Le numéro un mondial du secteur, LVMH, a ainsi annoncé lundi un chiffre d'affaires semestriel en hausse de 2% - en données comparables -, avec une accélération au deuxième trimestre. Hermès a connu une progression plus forte avec une croissance de plus de 6% de ses ventes (hors effet de taux de change). Comme son concurrent, le créateur du célèbre sac Birkin a vu la tendance s'accélérer au deuxième trimestre.
Kering, qui a souffert ces dernières années d'une perte d'attractivité de sa marque phare Gucci, a également annoncé un deuxième trimestre en légère croissance, ce qui n'était pas arrivé depuis deux ans. De quoi faire bondir son action en Bourse dans la foulée.
Si le conflit au Moyen-Orient a continué de peser sur les achats, les consommateurs semblent toutefois retrouver le chemin des boutiques de luxe. Selon le cabinet de conseil Bain & Company, le marché du luxe avait perdu 20 millions de clients entre 2024 et 2025, après en avoir déjà laissé 50 millions sur le bord de la route les années précédentes. En cause notamment: les hausses de prix pratiquées, des questions sur la qualité des produits ou encore un moteur chinois au ralenti.
Pour retrouver la croissance au premier semestre, les entreprises ont pu notamment s'appuyer sur les bons résultats aux Etats-Unis, portés par la bonne tenue des marchés financiers et la création de richesse générée par les clients aisés.
Elles commencent aussi à tirer les bénéfices des mesures mises en place en réaction au ralentissement, notamment pour essayer de conserver leur clientèle dite "aspirationnelle", n'appartenant pas aux ultra riches mais essentielle aux volumes de ventes.
"Anomalie"
"Les entreprises qui sont en mesure d''engager' la clientèle de la classe moyenne, la clientèle +aspirationnelle+, sont en train de mieux faire", souligne auprès de l'AFP Luca Solca, spécialiste du secteur pour le cabinet Bernstein.

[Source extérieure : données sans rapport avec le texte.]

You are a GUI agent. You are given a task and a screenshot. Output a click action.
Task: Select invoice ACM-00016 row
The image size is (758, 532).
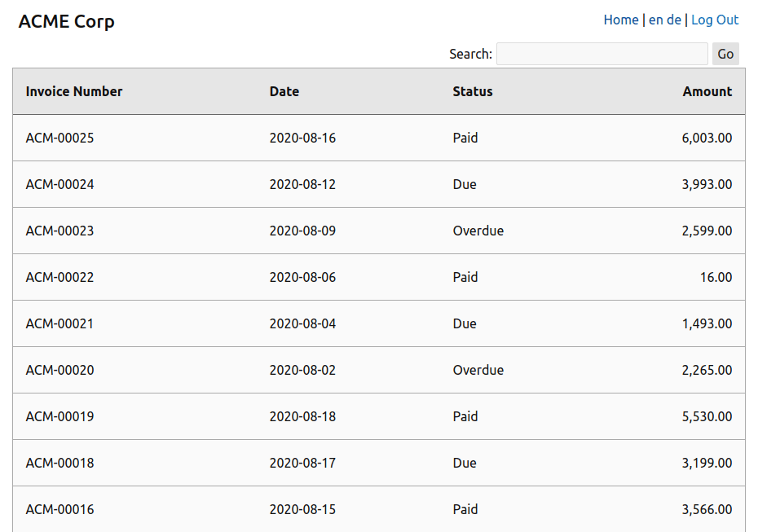coord(379,509)
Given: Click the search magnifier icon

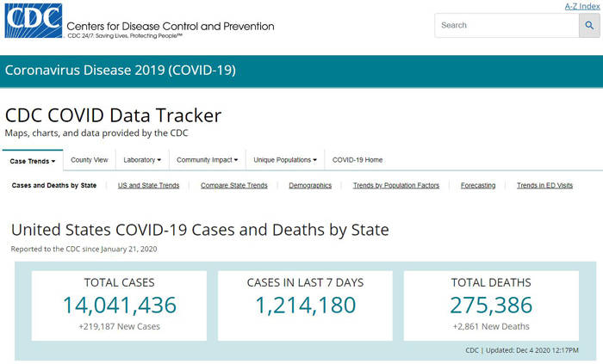Looking at the screenshot, I should point(592,25).
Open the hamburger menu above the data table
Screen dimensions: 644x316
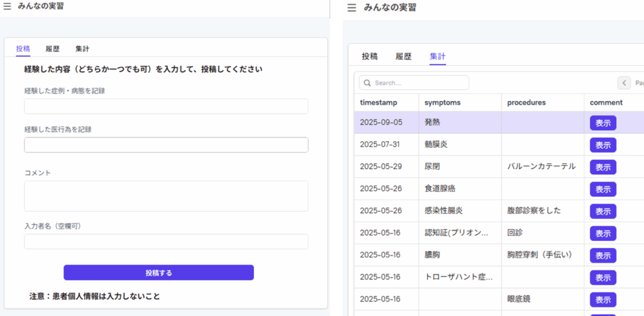click(x=352, y=8)
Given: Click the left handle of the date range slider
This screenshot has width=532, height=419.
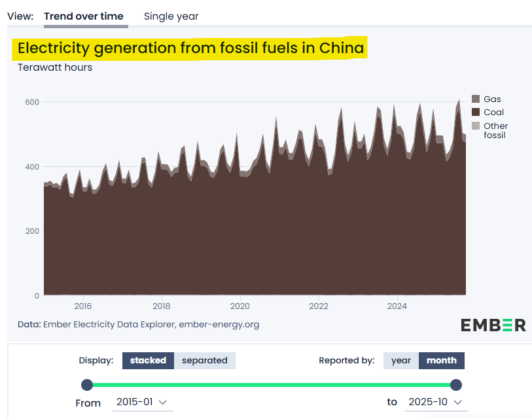Looking at the screenshot, I should click(88, 385).
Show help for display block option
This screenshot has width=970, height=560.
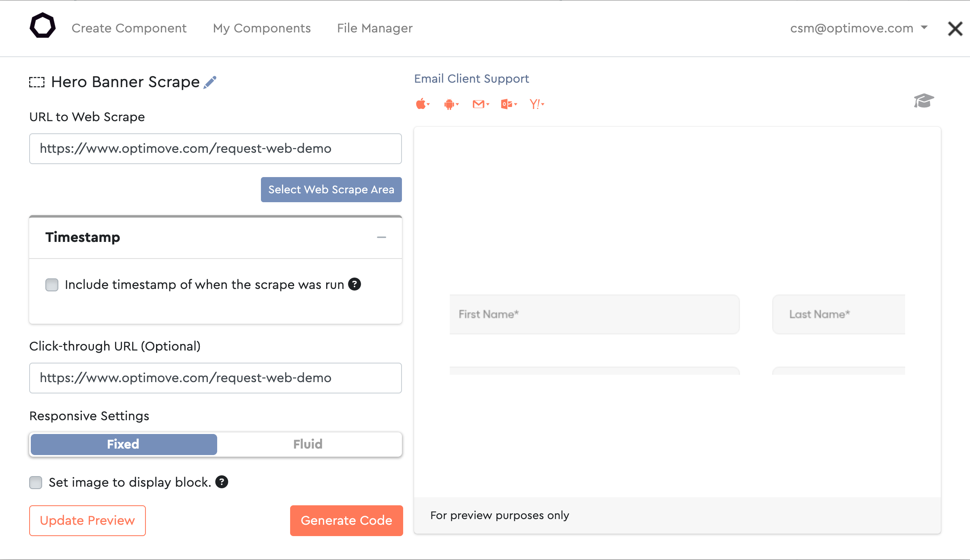pyautogui.click(x=222, y=482)
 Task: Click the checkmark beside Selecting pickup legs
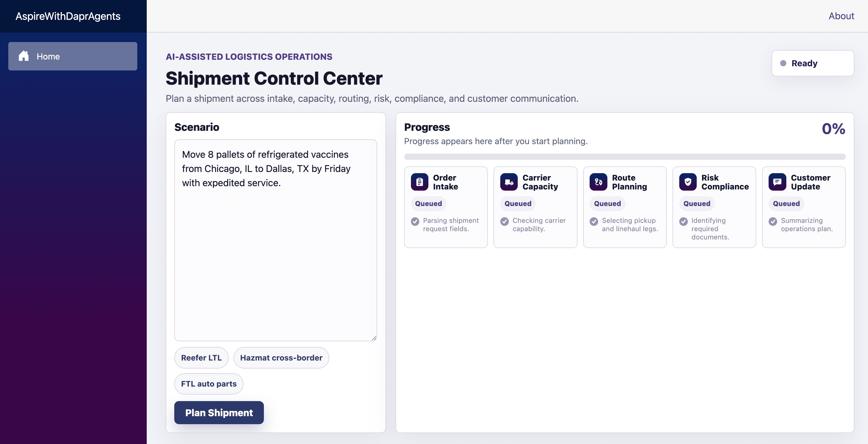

"Parce qu'il y a vraiment beaucoup d'+orphelins du luxe+, de personnes qui ont le désir d'acheter mais n'en ont pas les moyens", ajoute-t-il. Les changements dans les directions artistiques commencent aussi à porter leurs fruits, assurent les groupes du secteur. Chez LVMH, "l'accélération de la croissance au 2e trimestre provient notamment du grand succès des premières créations de Jonathan Anderson pour Christian Dior", a fait valoir le groupe.
"La mode se redresse par le renouveau créatif mené par une génération de nouveaux directeurs artistiques - Michael Rider chez Celine, Sarah Burton chez Givenchy, Maria Grazia Chiuri chez Fendi. Les maisons reviennent aux fondamentaux - produit, création, expérience", souligne auprès de l'AFP Christophe Caïs, dirigeant du cabinet spécialisé dans le luxe CXG.
Au premier semestre, les entreprises du secteur ont par ailleurs fait état d'un regain d'intérêt en Chine, longtemps un marché très porteur, avant que le ralentissement de la croissance économique du pays ne vienne peser. De là à retrouver les croissances folles d'il y a quelques années? Les spécialistes en doutent, d'autant que le marché chinois n'a pas retrouvé son élan passé.
Le gérant d'Hermès Axel Dumas a de fait reconnu, lors de la présentation des résultats du groupe, ne pas voir "encore un rebond fondamental" dans la région, évoquant "une stabilité de la situation" mais "sans retrouver encore la dynamique d'autrefois".
"Le secteur ne retrouvera pas les croissances à deux chiffres des années 2021-2023, et c'est sain. Ces années-là étaient une anomalie post-Covid, dopée par l'épargne accumulée et l'inflation des prix. Ce qu'on observe maintenant, c'est un retour à un régime de croissance +gagnée+ et non +donnée+", estime Christophe Caïs.